# READING TEXT
------------
Joe Burrow needed only 29 minutes to set LSU and College Football Playoff records with seven touchdowns and scored a bowl game record eight total touchdowns, leading No. 1 LSU to a 63-28 Peach Bowl victory over No. 4 Oklahoma and sending the Bengals back to the Bayou to face No. 2 Ohio State or No. 3 Clemson.

Burrow finished the day 29-of-39 for 493 yards and seven touchdowns, while adding 22 yards and a score on the ground. The bulk of his damage went to Justin Jefferson, who hauled in 14 catches for 227 yards and four touchdowns.

The route started from the very first snap.

Oklahoma (12-2) took the ball to start the game, and on 1st and 10 the Sooners went max protect, yet K’Lavon Chaisson sacked Jalen Hurts anyway. Kennedy Brooks ran the ball on second and third down; both carries lost a yard.

After a 25-yard Reeves Mundschau punt gave LSU (14-0) the ball at Oklahoma’s 42-yard line, Burrow went right to work: a 16-yard strike to Thaddeus Moss, a 7-yarder to Terrace Marshall, Jr., and then the first of Jefferson’s four money grabs, a 19-yarder. Pat Fields wrapped Jefferson up at the 5 but the receiver willed the ball into the end zone, giving LSU a 7-0 lead at the 12:03 mark of the first quarter.

Oklahoma’s next possession went better than its first, in relative terms: Mundschau punted on 4th-and-11, not 4th-and-17. CeeDee Lamb false started before the first down snap, Brooks rushed for four yards on 1st-and-15, and Hurts’s first two passes were not close to being complete. However, the Sooner defense forced a three-and-out of its own, and then the Sooner offense arrived. A 12-yard Hurts keeper gave Oklahoma its first first down, and two plays later he found Lamb for a 51-yard bomb to the LSU 3. Brooks tied the game one play later.
------------
# GIVEN MATERIAL

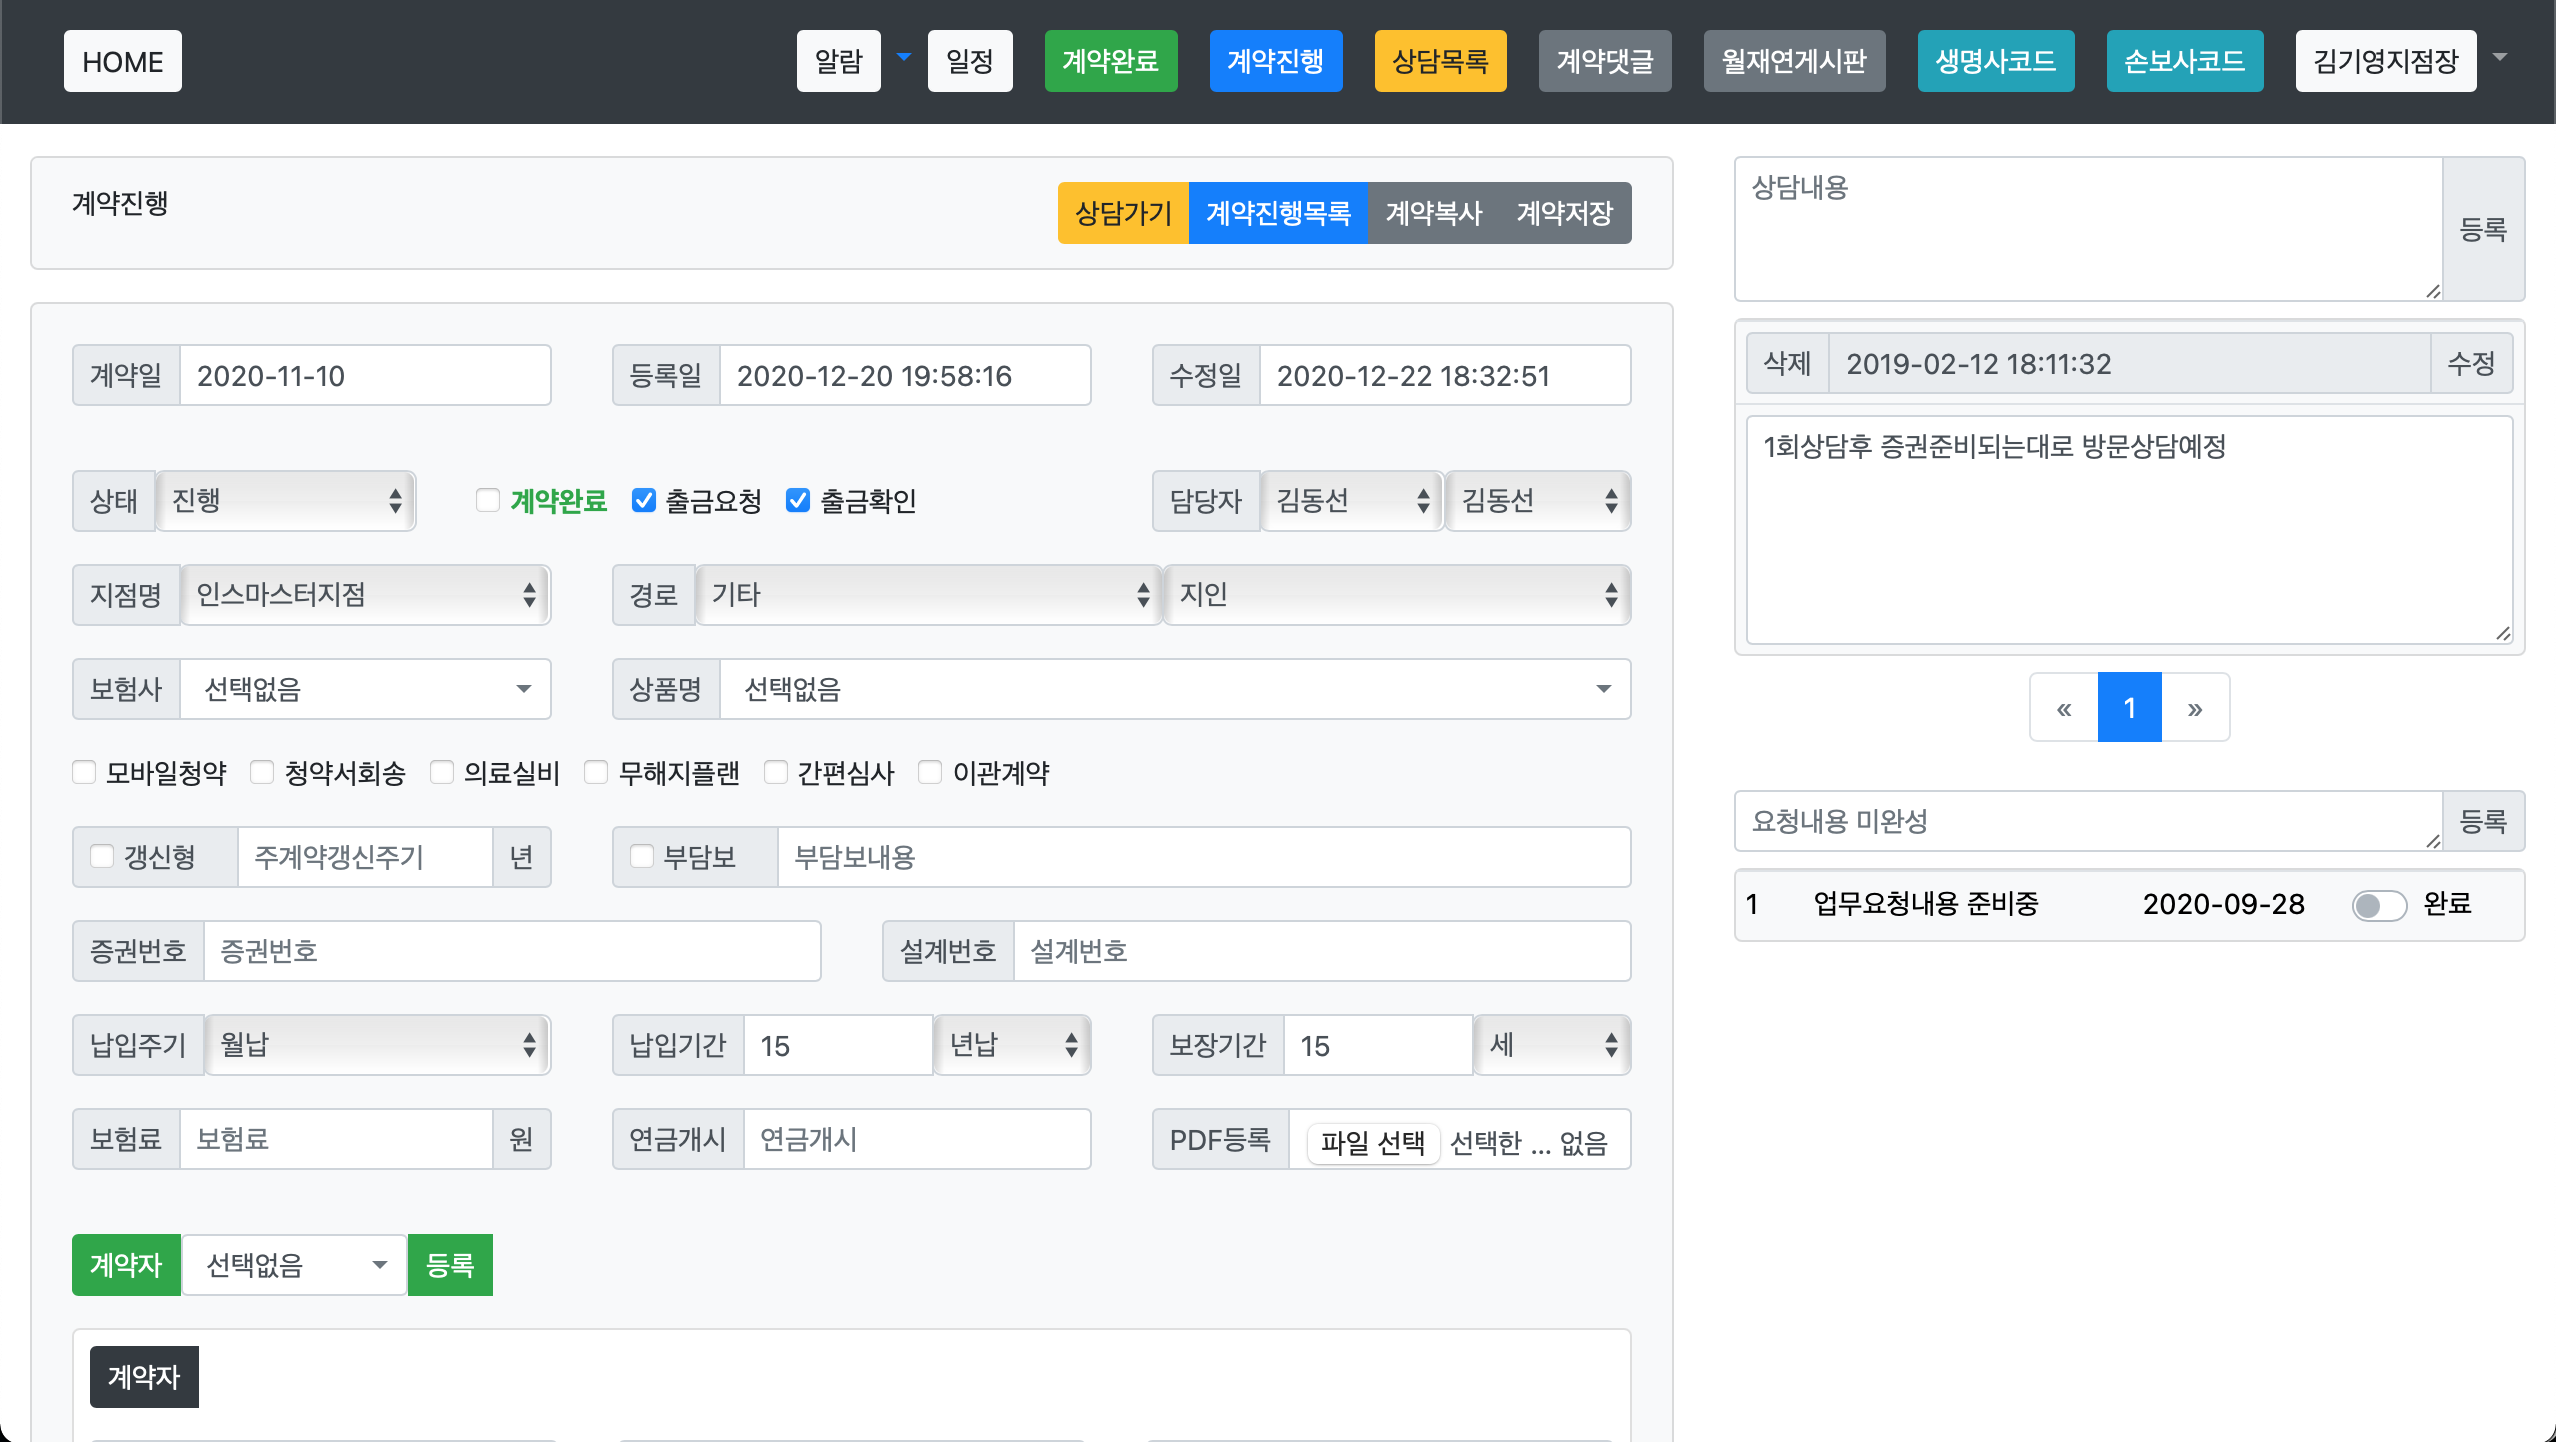
Task: Click the 계약저장 button
Action: [x=1564, y=213]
------------
# ACTIONS TO TAKE
• a. What does the Peach Bowl recap report? Sum it up in two sentences.
• b. According to the Peach Bowl recap, why did LSU's first possession start at Oklahoma's 42-yard line? Answer in one or two sentences.
• c. Carry the Peach Bowl recap forward from the point where Brooks tied the game.
Nothing in the listing is needed here.

# TASK-BY-TASK RESULTS
• a. Joe Burrow threw seven touchdowns in 29 minutes and accounted for a bowl-record eight total touchdowns as No. 1 LSU beat No. 4 Oklahoma 63-28 in the Peach Bowl, with Justin Jefferson catching 14 passes for 227 yards and four scores. LSU opened with a touchdown drive capped by Jefferson, and Oklahoma answered to tie the game after Jalen Hurts hit CeeDee Lamb for 51 yards to set up a Kennedy Brooks score.

• b. Oklahoma's opening series went nowhere: Jalen Hurts was sacked, and Kennedy Brooks lost a yard on each of two runs. Reeves Mundschau then punted only 25 yards, which gave LSU the ball at the Oklahoma 42.

• c.
It didn’t remain tied long. LSU knifed 75 yards in nine plays, converting the only third down they faced with a thunderous 14-yard Clyde Edwards-Helaire run, then finding the end zone on an 8-yard toss to Marshall, putting LSU back in front 14-7 with 4:24 remaining in the opening frame.

LSU’s defense then forced its third three-and-out in four tries, with some major assistance from the zebras. On a 3rd-and-10 pass toward the Oklahoma sideline, LSU’s Derek Stingley, Jr., all but tackled receiver Jadon Haselwood, yet the officiating crew — apparently the same group that reffed the 2019 NFC Championship — kept their flags in their pockets, despite the protests of the Sooner sideline and every viewer with working eyeballs.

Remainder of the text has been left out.